America should not fight this. America should embrace it. Because it means the American consumer is getting awesome deals for this stuff.

National security? Leading home grown technology and new industries? High tech jobs? Having native engineering and understanding for this technology and future spin off technologies?

Mish never sees the irony in his own conclusions. And yeah, you cannot run a business this way and you shouldn't run a country this way either.

"There are no major US companies building and developing 5G telecom equipment. Thanks to decades of market consolidation, US companies once dominant in providing telecom gear have been sold to foreign companies."

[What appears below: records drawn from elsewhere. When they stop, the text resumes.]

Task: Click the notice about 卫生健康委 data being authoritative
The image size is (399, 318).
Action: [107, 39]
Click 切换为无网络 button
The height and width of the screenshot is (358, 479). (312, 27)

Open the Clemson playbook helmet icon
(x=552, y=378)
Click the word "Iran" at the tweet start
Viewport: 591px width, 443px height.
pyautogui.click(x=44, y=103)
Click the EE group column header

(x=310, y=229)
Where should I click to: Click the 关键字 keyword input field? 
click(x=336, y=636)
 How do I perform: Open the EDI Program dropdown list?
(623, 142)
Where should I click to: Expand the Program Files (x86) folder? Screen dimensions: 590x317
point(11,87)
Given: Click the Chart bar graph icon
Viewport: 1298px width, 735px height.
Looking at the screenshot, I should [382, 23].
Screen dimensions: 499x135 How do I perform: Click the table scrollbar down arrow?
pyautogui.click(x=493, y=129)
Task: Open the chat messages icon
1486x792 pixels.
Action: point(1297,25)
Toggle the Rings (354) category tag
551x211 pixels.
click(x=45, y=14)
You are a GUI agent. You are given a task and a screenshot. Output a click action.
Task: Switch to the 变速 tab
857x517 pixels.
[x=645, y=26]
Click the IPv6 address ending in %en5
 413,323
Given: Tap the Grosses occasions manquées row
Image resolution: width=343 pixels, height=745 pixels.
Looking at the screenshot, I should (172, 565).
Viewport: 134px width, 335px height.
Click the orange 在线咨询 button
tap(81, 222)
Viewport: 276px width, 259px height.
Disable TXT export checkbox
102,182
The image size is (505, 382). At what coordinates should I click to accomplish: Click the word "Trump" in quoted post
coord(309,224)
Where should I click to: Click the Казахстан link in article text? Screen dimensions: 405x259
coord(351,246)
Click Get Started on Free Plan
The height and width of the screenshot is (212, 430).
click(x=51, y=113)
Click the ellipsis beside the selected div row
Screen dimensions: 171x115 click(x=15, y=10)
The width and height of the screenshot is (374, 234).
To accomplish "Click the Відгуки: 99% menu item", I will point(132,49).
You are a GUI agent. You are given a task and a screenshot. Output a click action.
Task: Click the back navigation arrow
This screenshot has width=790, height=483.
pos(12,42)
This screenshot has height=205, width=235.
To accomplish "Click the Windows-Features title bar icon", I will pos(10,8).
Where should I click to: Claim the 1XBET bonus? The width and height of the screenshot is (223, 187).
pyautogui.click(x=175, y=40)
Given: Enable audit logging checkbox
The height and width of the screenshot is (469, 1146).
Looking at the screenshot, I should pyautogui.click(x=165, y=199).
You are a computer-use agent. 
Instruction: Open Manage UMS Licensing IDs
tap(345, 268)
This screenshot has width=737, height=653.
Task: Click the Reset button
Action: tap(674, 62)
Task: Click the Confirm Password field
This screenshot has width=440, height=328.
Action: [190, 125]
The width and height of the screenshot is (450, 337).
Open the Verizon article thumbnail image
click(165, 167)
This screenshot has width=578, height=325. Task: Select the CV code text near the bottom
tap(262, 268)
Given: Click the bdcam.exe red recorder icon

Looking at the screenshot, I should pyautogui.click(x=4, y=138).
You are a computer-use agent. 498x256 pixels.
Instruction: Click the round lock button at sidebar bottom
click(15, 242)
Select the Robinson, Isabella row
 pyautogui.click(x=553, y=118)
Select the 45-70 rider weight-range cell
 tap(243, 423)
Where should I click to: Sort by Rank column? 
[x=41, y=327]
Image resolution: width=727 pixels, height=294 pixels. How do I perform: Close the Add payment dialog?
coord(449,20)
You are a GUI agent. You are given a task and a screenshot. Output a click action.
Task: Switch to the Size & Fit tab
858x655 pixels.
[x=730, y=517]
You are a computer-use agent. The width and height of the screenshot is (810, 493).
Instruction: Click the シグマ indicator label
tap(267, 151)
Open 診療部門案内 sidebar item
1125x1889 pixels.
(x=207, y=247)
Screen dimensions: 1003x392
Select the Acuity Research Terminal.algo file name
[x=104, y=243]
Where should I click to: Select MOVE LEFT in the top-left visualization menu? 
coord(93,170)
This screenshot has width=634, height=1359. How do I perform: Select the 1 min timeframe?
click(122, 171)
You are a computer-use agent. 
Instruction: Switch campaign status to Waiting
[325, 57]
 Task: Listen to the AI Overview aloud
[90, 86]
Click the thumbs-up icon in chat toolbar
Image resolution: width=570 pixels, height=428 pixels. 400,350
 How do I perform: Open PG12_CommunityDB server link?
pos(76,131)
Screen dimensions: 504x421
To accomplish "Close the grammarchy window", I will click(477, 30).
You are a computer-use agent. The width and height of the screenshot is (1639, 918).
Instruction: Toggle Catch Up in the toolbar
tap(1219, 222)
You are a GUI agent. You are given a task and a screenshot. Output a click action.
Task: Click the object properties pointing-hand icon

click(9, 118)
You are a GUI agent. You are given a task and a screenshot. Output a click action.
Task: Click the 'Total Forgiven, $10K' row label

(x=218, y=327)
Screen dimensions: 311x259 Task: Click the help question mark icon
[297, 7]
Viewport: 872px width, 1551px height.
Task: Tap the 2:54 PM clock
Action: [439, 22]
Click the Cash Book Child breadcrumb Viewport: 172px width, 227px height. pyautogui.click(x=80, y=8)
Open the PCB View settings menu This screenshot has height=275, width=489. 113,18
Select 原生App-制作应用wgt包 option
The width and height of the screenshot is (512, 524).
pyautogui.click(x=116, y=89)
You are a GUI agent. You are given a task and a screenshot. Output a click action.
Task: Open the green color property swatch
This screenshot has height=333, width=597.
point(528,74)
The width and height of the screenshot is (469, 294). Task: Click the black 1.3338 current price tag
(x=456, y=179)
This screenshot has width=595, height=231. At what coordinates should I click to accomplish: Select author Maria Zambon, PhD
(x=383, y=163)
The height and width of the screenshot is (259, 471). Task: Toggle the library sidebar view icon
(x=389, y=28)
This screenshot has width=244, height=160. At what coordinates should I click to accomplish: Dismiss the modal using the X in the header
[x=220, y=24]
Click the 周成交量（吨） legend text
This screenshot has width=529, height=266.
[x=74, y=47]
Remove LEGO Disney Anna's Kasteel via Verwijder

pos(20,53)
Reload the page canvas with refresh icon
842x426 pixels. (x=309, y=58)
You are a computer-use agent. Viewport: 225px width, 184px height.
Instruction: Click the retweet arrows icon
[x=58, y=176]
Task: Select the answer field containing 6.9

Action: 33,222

Great article Mish. I see this Huawei situation as the turning point in economic history for the USA. Historians will look back and point to this as the point where the US was stuck in a meme of free-market, financialized capitalism and Asia, especially China, was focused on developing high tech and manufacturing skills. 50 years from now, Americans will hope to get jobs with those rich Chinese companies that give people great benefits like healthcare and pensions, instead of being stuck in American gigs like driving for Uber, or changing the lady down the street's oil.


The 600MHz band auction will open up low band spectrum for 5G. But it will take some time as it requires a "repacking" of UHF TV stations and ATSC 3.0. I agree that the military could surrender some of its spectrum, specifically all the radionavigation (radar) space, which is shared with amateur radio. The problem with that is that it is actually easier to relocate the few TV transmitters in the 600MHz band than it is to move all the various radar, satellite and re-outfit all the aircraft radar systems in the military's inventory. Also, as the frequencies go lower, even with fractal antennas they still get larger and harder to fit into a handset.

In the meantime, there's not really much demand for spectrum that cannot be addressed with segmenting exciting cell sites. Beamforming antenna arrays create many different sectors within a single location, and moving from point to point wireless to fiber optic backhaul has been a "twofer" in that it increases bandwidth to/from the tower site and opens up that spectrum for more handset traffic.

The real goal of 5G is to compete with cable using fixed point wireless for the last mile. No matter what frequency band is used to deploy that product it will still require thousands of microcells to provide good service.